*** Data shown ***

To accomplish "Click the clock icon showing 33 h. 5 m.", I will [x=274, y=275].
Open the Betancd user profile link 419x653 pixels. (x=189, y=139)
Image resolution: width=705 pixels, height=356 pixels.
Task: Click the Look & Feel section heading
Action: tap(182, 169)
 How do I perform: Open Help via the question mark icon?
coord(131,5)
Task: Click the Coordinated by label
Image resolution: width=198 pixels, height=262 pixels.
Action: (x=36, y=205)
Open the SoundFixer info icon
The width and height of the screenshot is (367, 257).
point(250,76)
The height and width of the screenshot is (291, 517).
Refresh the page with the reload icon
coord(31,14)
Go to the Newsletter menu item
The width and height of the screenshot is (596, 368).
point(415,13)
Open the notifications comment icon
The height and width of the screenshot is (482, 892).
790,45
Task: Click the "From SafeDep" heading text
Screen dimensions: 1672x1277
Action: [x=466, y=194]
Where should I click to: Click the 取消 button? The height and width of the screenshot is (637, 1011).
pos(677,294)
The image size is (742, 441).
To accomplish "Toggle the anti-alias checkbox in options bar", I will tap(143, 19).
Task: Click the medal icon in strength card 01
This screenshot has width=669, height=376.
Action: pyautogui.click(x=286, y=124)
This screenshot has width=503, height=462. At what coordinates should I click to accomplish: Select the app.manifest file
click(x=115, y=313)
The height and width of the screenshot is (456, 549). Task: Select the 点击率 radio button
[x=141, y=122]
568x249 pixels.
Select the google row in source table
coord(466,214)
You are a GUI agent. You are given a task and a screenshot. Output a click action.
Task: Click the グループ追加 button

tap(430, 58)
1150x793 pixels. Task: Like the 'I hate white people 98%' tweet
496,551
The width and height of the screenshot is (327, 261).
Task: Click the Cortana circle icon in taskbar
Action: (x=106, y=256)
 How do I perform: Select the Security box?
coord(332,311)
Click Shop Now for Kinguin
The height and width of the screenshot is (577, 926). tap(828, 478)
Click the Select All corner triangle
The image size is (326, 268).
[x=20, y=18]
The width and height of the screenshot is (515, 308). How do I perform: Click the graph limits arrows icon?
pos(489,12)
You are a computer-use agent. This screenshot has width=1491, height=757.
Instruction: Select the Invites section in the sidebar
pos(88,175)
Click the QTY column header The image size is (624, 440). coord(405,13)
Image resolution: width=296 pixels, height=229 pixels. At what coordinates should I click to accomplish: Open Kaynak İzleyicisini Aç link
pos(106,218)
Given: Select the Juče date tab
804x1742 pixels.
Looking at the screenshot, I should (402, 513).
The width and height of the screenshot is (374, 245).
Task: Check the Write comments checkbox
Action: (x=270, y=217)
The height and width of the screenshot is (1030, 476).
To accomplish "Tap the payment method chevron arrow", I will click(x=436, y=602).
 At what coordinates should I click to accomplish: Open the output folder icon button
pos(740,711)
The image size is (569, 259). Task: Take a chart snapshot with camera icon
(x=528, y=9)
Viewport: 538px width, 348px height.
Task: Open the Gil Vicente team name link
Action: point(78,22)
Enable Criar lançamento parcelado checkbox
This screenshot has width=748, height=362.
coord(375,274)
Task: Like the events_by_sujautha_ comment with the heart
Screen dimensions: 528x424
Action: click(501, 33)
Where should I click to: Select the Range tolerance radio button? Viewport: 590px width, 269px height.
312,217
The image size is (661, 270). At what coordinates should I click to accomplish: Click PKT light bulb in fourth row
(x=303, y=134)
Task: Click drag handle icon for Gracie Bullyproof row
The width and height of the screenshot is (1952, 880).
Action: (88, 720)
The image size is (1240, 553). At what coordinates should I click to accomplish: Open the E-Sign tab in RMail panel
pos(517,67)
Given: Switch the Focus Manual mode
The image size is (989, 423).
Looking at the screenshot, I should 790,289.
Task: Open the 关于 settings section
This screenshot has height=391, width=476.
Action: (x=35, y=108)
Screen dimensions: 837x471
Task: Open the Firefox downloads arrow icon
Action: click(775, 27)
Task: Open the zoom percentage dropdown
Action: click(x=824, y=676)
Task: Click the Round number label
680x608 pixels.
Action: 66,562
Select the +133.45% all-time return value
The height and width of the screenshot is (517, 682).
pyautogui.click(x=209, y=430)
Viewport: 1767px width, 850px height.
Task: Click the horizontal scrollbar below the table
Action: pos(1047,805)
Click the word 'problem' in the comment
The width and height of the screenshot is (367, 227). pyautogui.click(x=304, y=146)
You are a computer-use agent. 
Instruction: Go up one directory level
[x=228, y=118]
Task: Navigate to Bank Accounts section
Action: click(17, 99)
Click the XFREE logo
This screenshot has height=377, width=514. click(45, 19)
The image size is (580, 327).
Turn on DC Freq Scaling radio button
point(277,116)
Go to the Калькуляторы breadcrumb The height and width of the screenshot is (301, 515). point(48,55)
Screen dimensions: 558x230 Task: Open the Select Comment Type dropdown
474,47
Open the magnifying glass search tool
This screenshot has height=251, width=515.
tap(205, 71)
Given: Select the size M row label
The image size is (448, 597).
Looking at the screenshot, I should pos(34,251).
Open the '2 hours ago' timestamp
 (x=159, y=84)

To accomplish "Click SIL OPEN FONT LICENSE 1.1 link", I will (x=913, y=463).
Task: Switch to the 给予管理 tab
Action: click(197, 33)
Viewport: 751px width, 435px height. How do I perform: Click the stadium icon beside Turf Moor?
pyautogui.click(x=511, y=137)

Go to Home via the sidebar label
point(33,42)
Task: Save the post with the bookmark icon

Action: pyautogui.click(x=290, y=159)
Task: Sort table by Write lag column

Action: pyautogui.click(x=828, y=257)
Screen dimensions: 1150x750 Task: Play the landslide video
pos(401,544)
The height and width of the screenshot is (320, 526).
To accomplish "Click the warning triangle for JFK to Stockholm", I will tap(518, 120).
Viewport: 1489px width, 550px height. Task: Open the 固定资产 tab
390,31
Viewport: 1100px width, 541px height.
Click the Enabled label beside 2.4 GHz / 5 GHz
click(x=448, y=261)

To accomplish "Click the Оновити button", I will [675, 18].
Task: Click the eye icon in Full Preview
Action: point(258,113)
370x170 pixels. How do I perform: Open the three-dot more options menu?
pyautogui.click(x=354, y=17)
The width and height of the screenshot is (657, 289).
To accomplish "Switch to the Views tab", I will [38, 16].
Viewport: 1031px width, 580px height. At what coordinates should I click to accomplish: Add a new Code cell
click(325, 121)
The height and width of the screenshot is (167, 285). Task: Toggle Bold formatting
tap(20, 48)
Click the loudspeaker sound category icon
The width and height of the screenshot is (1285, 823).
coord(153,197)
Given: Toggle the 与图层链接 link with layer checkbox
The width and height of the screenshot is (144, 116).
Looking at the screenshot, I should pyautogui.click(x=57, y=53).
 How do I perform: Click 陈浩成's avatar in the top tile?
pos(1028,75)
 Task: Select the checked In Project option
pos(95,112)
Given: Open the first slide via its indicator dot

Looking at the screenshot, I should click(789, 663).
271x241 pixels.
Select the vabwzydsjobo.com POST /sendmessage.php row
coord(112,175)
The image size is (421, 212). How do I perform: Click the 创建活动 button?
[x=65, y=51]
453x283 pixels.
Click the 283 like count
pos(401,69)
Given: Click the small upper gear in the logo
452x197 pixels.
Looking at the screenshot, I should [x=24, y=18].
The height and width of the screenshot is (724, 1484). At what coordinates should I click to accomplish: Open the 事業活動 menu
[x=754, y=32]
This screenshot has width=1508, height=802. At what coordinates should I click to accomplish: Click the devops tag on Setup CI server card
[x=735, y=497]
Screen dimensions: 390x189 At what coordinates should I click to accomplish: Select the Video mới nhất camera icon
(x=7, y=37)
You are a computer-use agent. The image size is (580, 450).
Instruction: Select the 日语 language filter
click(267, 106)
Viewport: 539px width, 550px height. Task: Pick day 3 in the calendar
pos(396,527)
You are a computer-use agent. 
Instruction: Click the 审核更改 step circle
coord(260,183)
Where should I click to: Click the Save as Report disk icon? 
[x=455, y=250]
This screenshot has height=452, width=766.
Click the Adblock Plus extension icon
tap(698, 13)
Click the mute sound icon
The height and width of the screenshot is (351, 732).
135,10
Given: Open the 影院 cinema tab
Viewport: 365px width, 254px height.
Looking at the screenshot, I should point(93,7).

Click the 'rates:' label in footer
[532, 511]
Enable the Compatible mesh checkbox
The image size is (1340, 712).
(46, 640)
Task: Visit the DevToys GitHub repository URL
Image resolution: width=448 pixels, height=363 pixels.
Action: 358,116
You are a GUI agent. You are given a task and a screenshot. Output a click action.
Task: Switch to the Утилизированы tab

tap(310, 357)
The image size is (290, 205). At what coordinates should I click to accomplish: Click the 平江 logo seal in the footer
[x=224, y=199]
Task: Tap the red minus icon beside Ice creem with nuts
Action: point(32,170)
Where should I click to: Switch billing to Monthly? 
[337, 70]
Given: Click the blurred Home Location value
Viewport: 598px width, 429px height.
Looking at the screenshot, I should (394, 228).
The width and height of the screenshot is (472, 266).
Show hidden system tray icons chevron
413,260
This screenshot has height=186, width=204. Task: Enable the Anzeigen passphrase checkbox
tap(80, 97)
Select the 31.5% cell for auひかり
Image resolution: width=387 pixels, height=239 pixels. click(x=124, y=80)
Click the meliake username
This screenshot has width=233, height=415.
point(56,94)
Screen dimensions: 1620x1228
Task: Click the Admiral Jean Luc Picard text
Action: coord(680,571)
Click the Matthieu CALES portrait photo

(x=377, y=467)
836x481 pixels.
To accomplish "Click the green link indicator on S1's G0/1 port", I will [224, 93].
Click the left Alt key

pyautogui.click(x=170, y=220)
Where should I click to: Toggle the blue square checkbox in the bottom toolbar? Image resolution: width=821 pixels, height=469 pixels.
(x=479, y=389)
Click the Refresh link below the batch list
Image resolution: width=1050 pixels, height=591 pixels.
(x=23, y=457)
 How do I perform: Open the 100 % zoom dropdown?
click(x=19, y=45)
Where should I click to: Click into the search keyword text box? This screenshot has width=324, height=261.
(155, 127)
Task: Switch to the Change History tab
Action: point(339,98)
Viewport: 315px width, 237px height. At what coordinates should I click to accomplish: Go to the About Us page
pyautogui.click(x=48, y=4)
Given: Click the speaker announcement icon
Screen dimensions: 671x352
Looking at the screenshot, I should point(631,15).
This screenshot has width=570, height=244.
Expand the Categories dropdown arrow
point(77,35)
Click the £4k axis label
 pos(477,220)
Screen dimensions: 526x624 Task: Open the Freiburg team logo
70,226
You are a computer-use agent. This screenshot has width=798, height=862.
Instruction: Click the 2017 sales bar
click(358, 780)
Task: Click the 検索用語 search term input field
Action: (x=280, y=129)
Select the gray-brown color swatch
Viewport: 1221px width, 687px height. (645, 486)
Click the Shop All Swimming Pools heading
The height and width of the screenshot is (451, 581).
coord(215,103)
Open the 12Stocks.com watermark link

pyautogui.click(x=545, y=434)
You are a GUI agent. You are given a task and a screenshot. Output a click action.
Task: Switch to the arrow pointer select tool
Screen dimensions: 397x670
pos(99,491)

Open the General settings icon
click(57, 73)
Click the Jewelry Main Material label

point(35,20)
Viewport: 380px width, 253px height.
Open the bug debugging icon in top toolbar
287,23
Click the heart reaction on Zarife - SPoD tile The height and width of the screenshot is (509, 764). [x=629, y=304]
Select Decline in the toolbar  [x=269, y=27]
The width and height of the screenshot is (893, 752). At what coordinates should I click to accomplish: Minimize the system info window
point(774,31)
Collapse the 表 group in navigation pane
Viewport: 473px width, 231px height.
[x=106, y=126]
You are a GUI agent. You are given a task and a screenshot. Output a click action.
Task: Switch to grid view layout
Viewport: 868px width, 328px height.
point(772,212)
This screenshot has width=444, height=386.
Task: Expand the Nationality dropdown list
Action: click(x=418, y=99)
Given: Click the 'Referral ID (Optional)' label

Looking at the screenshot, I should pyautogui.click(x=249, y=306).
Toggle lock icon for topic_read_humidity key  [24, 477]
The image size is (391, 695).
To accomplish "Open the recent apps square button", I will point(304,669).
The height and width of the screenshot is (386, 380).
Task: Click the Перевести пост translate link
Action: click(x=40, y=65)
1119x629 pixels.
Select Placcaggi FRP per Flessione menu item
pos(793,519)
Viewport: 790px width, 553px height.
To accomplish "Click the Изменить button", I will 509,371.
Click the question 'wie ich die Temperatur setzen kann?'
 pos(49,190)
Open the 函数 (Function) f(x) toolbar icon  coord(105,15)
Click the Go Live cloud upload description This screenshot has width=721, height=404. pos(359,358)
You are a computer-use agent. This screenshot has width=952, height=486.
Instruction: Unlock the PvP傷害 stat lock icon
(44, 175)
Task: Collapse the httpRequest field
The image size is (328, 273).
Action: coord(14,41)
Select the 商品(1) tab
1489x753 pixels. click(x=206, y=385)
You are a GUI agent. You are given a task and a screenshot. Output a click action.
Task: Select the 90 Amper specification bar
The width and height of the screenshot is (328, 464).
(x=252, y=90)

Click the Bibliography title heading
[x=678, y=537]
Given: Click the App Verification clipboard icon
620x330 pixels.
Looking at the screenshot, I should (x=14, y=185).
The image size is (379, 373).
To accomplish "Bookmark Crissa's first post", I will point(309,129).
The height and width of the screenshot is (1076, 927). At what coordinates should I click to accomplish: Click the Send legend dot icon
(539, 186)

*** End of Data shown ***

#### Exercise:
Within the listing above, extract exactly the lines from the line with "Click the 283 like count" to the line with "Given: Open the 影院 cinema tab", the two named lines included, and no others.

#### Problem solution:
Click the 283 like count
pos(401,69)
Given: Click the small upper gear in the logo
452x197 pixels.
Looking at the screenshot, I should [x=24, y=18].
The height and width of the screenshot is (724, 1484). At what coordinates should I click to accomplish: Open the 事業活動 menu
[x=754, y=32]
This screenshot has width=1508, height=802. At what coordinates should I click to accomplish: Click the devops tag on Setup CI server card
[x=735, y=497]
Screen dimensions: 390x189 At what coordinates should I click to accomplish: Select the Video mới nhất camera icon
(x=7, y=37)
You are a computer-use agent. The image size is (580, 450).
Instruction: Select the 日语 language filter
click(267, 106)
Viewport: 539px width, 550px height. Task: Pick day 3 in the calendar
pos(396,527)
You are a computer-use agent. 
Instruction: Click the 审核更改 step circle
coord(260,183)
Where should I click to: Click the Save as Report disk icon? 
[x=455, y=250]
This screenshot has height=452, width=766.
Click the Adblock Plus extension icon
tap(698, 13)
Click the mute sound icon
The height and width of the screenshot is (351, 732).
135,10
Given: Open the 影院 cinema tab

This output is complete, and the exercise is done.